Stored data
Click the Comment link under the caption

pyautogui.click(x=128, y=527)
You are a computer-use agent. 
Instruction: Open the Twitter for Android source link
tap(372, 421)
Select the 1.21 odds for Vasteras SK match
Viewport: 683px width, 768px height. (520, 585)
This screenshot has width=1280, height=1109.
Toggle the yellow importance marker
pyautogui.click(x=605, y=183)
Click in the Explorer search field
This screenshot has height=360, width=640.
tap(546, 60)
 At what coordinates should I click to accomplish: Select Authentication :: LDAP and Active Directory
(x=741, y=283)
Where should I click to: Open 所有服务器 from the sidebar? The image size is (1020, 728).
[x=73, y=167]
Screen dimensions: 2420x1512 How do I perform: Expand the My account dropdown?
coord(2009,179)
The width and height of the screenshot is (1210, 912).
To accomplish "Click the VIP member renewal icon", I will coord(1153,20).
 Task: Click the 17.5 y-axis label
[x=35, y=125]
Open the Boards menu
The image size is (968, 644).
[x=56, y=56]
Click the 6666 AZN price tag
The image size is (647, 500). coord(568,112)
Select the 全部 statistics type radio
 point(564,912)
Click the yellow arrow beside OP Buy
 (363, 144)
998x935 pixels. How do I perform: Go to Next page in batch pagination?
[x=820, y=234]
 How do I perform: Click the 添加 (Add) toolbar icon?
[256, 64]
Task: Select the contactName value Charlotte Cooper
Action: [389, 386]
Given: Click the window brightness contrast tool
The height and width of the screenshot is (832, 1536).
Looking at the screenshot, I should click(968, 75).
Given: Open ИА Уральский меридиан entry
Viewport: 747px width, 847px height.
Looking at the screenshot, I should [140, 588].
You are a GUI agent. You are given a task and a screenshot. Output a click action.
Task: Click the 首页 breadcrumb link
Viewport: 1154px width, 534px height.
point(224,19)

**Your goal:**
Find every line in the records above that holds the word "agent", and copy each one.

**Your response:**
You are a computer-use agent. 
You are a GUI agent. You are given a task and a screenshot. Output a click action.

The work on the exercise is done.